* [ABOUT THIS EXERCISE] Without including the pictures, copy each line below exactly as it reads.

Stored records
────────────────

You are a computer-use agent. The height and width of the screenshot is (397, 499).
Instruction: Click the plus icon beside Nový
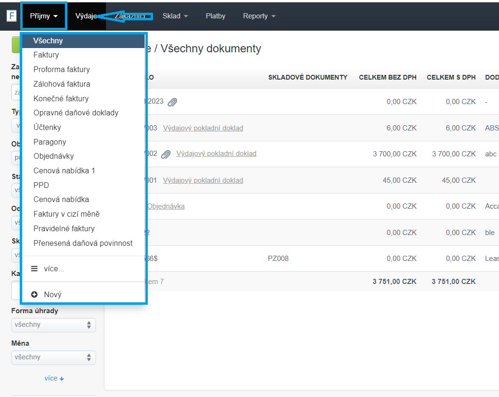pyautogui.click(x=34, y=294)
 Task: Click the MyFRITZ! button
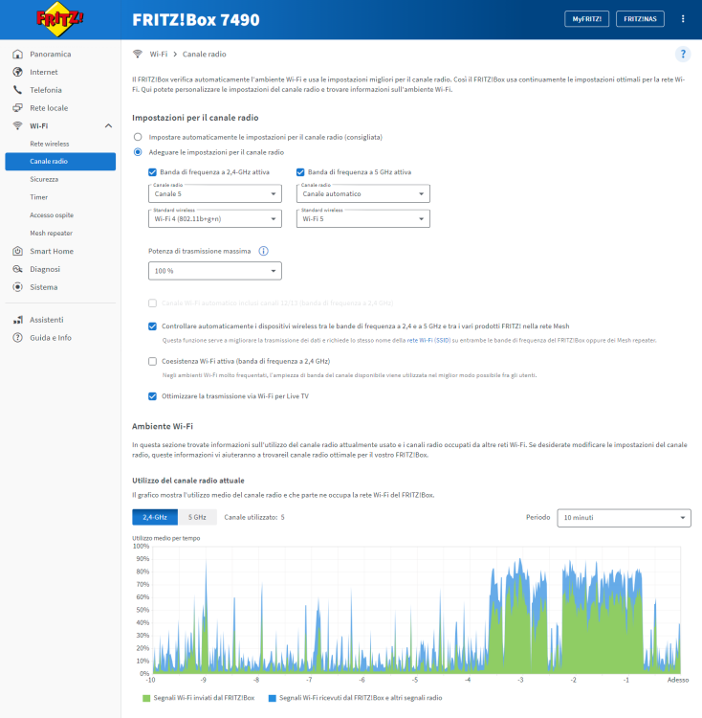coord(586,19)
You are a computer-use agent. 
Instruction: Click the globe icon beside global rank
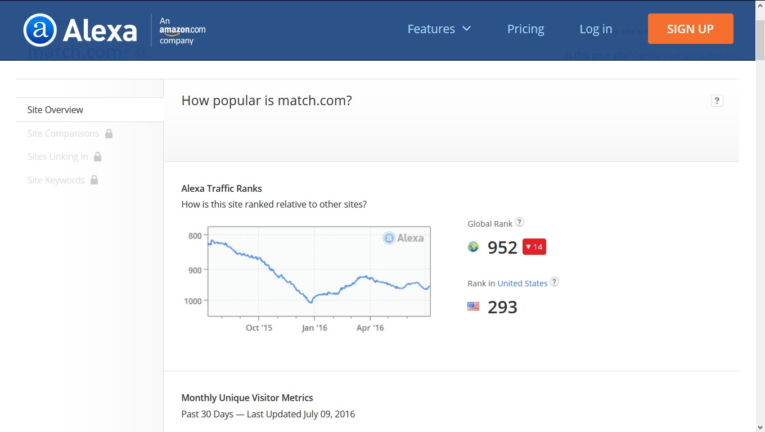pyautogui.click(x=473, y=247)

────────────────

* [RESULT BELOW]
You are a computer-use agent. The height and width of the screenshot is (397, 499).
Instruction: Click the plus icon beside Nový
pyautogui.click(x=34, y=294)
 Task: Click the MyFRITZ! button
coord(586,19)
You are a computer-use agent. 
Instruction: Click the globe icon beside global rank
pyautogui.click(x=473, y=247)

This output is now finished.